Kinderkrankheiten

Gastroenteritis (Magen-Darm-Grippe)


Symptome

• Durchfall, manchmal mit blutigem Schleim
• Magen- und Darmbeschwerden
• oft auch Erbrechen
• erhöhte Temperatur bis hohes Fieber

Ansteckungsgefahr

hoch

Erklärung

Eine Gastroenteritis wird durch Bakterien oder Viren hervorgerufen und ist eine Durchfallerkrankung. Es kommt zu einer vermehrten Flüssigkeitsansammlung im Darm, wodurch der Körper massiv austrocknet und vergiftet.

Behandlung

Deshalb muss der Wasser und Elektrolythaushalt so schnell wie möglich wieder hergestellt werden. Wie hoch der Wasserverlust ist, lässt sich am verlorenen Körpergewicht überprüfen. Liegt dieser Verlust bei unter 5 Prozent, kann der Flüssigkeitsverlust schnell ausgeglichen werden. Bei schlimmeren Fällen sollte das Kind bis zur Stabilisierung im Krankenhaus bleiben.

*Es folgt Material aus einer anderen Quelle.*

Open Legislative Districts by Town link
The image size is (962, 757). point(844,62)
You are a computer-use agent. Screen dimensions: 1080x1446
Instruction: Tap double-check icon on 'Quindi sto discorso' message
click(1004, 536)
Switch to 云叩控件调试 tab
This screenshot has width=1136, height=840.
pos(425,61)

Erbricht Ihr Kind über einen Zeitraum von einigen Stunden hinweg sehr oft und hat es dazu noch Durchfall, sollten Sie auf jeden Fall einen Arzt aufsuchen, der gegebenenfalls eine Gastroenteritis bei Ihrem Kind diagnostiziert und die nächsten Schritte einleitet.

Was Sie sonst für Ihr Kind tun können

Wichtig ist in erster Linie der Ausgleich des Flüssigkeitsverlusts. Dafür wird eine hyposomare Elektrolytlösung (Apotheke) verwendet, die je nach Körpergewicht in unterschiedlichen Mengen verabreicht wird. Nach jedem Durchfall muss außerdem noch eine extra Menge Elektrolytlösung miteingerechnet werden.

Ein Baby sollte zusätzlich zur vorgeschriebenen Menge an Elektrolytlösung 100 ml Milch oder gesüßten Tee pro Kilo Körpergewicht zu sich nehmen.

Das Kind sollte gut verträgliche Nahrung erhalten, die die gereizte Darmschleimhaut nicht zu sehr belastet. Babys sollten weiterhin gestillt werden.